Estratto selezionato
—————
Il secondo conflitto contro l’Impero d’Austria, che consente al Regno di Sardegna di acquisire finalmente i territori della Lombardia è - a differenza di quello combattuto nel 1848 durante la Prima guerra di indipendenza - il risultato di un lungo lavoro diplomatico del gabinetto di Torino. La guerra, che vede la partecipazione massiccia e decisiva della Francia di Napoleone III, non è da considerarsi un “affare esclusivamente italiano” ma uno scontro tra grandi potenze europee.

 

La situazione europea

 

Gli anni che separano la prima e la seconda guerra di indipendenza sono stati definiti, dalla storiografia posteriore, come “decennio di preparazione” poiché, ad uno sguardo retrospettivo, la politica piemontese impersonata da Camillo Benso conte di Cavour appare interamente tesa ad un duplice obiettivo:

  •  far sedere il Regno di Sardegna al tavolo diplomatico delle grandi potenze europee;
  • attirare le simpatie dei governi di Francia ed Inghilterra alla causa italiana, intesa come espansione dei domini dei Savoia e svincolata da qualsiasi aspetto rivoluzionario, per rompere qualsiasi tentativo di avvicinamento ad esse da parte dell’Impero austriaco.

Per raggiungere questi scopi, il primo ministro piemontese si muove a ogni livello: diplomatico, militare e personale. L’avvenimento di maggior peso in questo senso è certamente la partecipazione di un contingente di bersaglieri piemontesi alla guerra di Crimea del 1855. Il conflitto, scoppiato per futili motivi di protezione dei luoghi santi nell’impero ottomano, vede contrapposti Impero ottomano, Francia e Inghilterra all’Impero russo; a dar supporto agli alleati, alcune divisioni di bersaglieri inviati dal re di Sardegna e guidate dal generale Alfonso La Marmora. Pur prendendo parte solamente a fatti bellici minori (come la battaglia del fiume Cernaia) e subendo la maggior parte delle perdite a causa di un’epidemia di colera, l’apporto maggiore dei militari italiani permettere al governo sabaudo di sedere nei tavoli di pace del Congresso di Parigi dove, pur non pretendendo naturalmente alcun vantaggio territoriale, la diplomazia di Cavour può mostrare alle maggiori potenze del continente la necessità di risolvere la questione italiana. La scelta di Cavour di partecipare al conflitto risulta oltretutto decisiva anche al fine di spezzare sul nascere ogni possibile alleanza “imperiale” tra Napoleone III 1 e Francesco Giuseppe. I frutti di una simile politica rischiano di essere completamente vanificati la sera del 14 gennaio 1858 quando il repubblicano italiano Felice Orsini lancia alcune bombe sotto la carrozza della coppia imperiale francese mentre questa si sta recando all’opera. Il cospiratore, che agisce per vendicare i caduti della Repubblica Romana del 1849, è arrestato insieme ai suoi complici pochi giorni dopo l’attentato. Cavour, tuttavia, dimostra in quest’occasione tutta la propria abilità diplomatica, dapprima riversando sugli Stati italiani assolutisti la responsabilità dell’attentato politico, poi facendo dare larga diffusione alla toccante lettera in cui il condannato a morte non chiede la grazia della vita ma prega l’imperatore di adoperarsi per la causa italiana. Il ministro riesce in questo modo non solo a recuperare l’interesse di Napoleone III ma anche a ottenere rassicurazioni verbali sul fatto che, in caso di nuovo conflitto con l’Austria, la Francia sarebbe intervenuta in soccorso del Piemonte.
—————
Azioni da svolgere
(A) Riassumi in due frasi l'estratto sulla seconda guerra di indipendenza.
(B) Per favore, prosegui l'estratto sulla seconda guerra di indipendenza riprendendo subito dopo la sua ultima frase.
Il materiale qui sotto è indipendente dall'estratto.

Dati forniti
—————
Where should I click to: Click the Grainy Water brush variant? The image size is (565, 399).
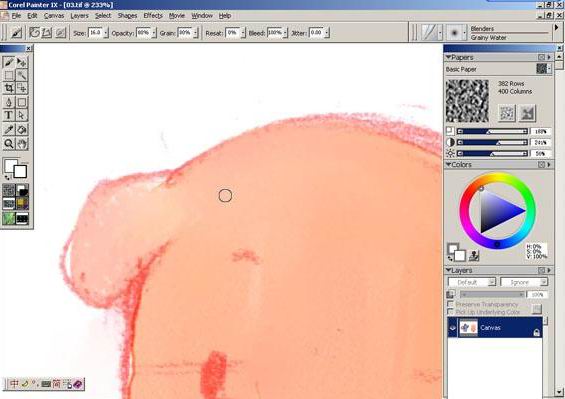pyautogui.click(x=488, y=37)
—————
Risposte
(A) La seconda guerra contro l'Impero d'Austria, con cui il Regno di Sardegna acquisisce la Lombardia, nasce da un lungo lavoro diplomatico del gabinetto di Torino e vede la partecipazione massiccia e decisiva della Francia di Napoleone III. Nel «decennio di preparazione» Cavour invia i bersaglieri alla guerra di Crimea per sedere al Congresso di Parigi e, dopo l'attentato di Felice Orsini del 14 gennaio 1858, ottiene da Napoleone III rassicurazioni verbali che la Francia sarebbe intervenuta in aiuto del Piemonte in caso di nuovo conflitto con l'Austria.

(B)
 Il 21 luglio 1858 Cavour, fingendo pubblicamente di partire per la Svizzera, si reca segretamente nella località termale francese di Plombières e, mentre solo Vittorio Emanuele II e il ministro della difesa La Marmora sono al corrente del viaggio, incontra Napoleone III. Durante alcuni incontri informali e riservati, l’aiuto varie volte promesso dalla Francia al re di Sardegna prende forma concreta: l’esercito francese interverrà in soccorso di quello piemontese contro l’Impero austriaco nel caso sia quest’ultimo a dichiarare guerra. Il casus belli ideale viene inventato provocando la suscettibilità del duca Francesco V di Modena, discendente di Maria Teresa d’Austria, che dà occasione a Vittorio Emanuele II di occupare militarmente Massa e, senza molestarlo direttamente, provocare le ire del potente vicino orientale.

A Plombières, i due statisti non si limitano a progettare la prossima campagna militare antiaustriaca ma ridisegnano la mappa dell’intera penisola progettando di cancellare completamente l’egemonia degli Asburgo sull’Italia. Il nuovo assetto territoriale prevede:

  • un Regno dell’Alta Italia, composto da Regno di Sardegna, Lombardo-Veneto (fino all’Isonzo) e la Romagna Pontificia, sotto il controllo dei Savoia;
  • un Regno dell’Italia Centrale (con l’esclusione di Roma, che sarebbe rimasta al Papa), composto dal resto dello Stato Pontificio e dal Granducato di Toscana, affidato alla duchessa di Parma Maria Luisa di Borbone. Napoleone III impone questa   clausola per accattivarsi le simpatie dei legittimisti francesi, fedeli al ramo transalpino della stessa famiglia;
  • un Regno dell’Italia Meridionale, coincidente con quello delle Due Sicilie che, teoricamente lasciato a Ferdinando II, sarebbe stato invece affidato a Luciano Murat nel caso in cui una sollevazione spontanea avesse cacciato i Borbone da Napoli.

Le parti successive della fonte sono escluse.